[Extracted records Boundary: Start]
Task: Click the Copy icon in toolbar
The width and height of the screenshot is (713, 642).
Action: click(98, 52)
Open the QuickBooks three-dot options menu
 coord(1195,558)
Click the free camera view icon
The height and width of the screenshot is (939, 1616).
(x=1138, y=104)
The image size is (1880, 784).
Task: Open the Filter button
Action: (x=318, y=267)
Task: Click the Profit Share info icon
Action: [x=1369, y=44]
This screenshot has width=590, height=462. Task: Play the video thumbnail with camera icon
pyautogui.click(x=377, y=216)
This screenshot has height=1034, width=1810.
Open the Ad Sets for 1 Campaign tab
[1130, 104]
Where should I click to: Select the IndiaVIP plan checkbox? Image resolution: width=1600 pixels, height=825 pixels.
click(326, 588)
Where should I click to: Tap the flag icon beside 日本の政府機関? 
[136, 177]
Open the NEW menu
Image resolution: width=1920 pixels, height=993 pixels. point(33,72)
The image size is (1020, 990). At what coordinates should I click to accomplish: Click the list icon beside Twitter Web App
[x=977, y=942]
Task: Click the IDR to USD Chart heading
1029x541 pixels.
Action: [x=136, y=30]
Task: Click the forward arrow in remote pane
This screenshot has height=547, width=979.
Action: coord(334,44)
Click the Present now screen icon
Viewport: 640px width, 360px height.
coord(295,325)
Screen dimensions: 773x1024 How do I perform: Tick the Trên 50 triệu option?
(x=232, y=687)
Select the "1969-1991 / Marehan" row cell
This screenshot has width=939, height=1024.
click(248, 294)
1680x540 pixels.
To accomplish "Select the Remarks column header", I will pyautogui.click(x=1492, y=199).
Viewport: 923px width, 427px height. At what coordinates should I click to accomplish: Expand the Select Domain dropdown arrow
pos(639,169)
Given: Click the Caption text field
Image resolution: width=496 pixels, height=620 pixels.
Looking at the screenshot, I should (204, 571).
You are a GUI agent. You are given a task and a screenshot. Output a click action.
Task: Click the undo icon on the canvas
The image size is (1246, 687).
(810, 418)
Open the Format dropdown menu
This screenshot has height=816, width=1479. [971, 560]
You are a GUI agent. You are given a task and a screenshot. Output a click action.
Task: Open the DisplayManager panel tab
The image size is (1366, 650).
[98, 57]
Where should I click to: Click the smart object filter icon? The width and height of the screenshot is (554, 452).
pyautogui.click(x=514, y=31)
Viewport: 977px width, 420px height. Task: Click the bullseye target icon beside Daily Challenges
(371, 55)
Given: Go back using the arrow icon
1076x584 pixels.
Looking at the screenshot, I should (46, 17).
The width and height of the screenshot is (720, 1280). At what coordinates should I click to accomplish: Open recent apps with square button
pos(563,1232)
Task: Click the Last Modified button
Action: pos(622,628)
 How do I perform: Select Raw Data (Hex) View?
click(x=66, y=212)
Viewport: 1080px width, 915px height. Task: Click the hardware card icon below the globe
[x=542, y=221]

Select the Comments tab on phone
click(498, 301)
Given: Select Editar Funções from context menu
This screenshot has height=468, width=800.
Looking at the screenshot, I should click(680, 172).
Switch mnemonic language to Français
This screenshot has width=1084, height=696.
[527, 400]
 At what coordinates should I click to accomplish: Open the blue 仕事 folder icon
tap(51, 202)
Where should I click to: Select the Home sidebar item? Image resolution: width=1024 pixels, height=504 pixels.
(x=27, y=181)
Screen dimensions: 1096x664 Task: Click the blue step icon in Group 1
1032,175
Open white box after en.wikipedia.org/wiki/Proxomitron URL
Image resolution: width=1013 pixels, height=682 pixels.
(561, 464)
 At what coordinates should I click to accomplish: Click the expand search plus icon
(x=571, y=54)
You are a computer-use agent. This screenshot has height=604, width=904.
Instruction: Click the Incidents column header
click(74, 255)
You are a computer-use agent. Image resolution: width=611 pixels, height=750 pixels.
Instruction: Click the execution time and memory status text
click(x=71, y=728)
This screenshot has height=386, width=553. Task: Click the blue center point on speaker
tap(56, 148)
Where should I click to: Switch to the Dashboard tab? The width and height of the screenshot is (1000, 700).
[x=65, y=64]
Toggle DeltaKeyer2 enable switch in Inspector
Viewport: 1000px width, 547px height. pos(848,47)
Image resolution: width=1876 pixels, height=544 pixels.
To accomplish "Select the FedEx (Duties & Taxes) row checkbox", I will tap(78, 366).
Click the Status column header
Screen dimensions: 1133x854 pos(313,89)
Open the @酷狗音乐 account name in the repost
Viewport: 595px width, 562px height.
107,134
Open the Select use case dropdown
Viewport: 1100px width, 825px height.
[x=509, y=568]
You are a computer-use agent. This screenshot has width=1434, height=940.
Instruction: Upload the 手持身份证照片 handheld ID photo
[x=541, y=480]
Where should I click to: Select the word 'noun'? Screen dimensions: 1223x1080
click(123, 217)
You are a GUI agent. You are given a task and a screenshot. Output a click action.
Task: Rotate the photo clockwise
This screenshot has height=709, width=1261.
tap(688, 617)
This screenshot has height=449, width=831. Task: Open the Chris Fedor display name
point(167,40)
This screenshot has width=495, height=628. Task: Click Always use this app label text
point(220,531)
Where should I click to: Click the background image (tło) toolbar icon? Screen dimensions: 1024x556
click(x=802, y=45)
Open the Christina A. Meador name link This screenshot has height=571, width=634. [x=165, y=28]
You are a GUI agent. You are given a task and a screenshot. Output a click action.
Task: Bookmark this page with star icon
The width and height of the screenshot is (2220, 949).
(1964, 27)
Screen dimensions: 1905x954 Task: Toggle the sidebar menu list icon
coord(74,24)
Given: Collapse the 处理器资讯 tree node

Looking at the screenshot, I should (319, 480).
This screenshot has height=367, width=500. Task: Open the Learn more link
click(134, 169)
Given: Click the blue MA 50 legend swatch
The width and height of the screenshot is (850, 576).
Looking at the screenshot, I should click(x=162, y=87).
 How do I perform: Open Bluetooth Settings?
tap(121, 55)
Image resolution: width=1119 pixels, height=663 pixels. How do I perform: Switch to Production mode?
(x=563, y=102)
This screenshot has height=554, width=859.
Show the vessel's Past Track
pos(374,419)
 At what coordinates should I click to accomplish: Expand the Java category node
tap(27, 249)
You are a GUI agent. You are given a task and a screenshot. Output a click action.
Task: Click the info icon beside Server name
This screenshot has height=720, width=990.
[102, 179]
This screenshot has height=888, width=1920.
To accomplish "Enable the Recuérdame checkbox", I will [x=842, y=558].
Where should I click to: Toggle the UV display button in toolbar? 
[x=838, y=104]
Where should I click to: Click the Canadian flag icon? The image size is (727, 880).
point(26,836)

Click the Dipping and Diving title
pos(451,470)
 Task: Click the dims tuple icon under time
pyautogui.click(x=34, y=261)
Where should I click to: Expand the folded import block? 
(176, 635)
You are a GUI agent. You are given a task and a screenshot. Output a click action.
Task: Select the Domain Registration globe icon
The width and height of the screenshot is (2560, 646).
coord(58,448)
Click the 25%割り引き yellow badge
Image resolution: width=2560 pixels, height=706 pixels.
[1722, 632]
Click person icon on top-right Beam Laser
[Extracted records Boundary: End]
Show me all lines in the records that contain "will".

Written answer
To accomplish "Select the Remarks column header", I will pyautogui.click(x=1492, y=199).
To accomplish "Select the FedEx (Duties & Taxes) row checkbox", I will tap(78, 366).
To accomplish "Enable the Recuérdame checkbox", I will [x=842, y=558].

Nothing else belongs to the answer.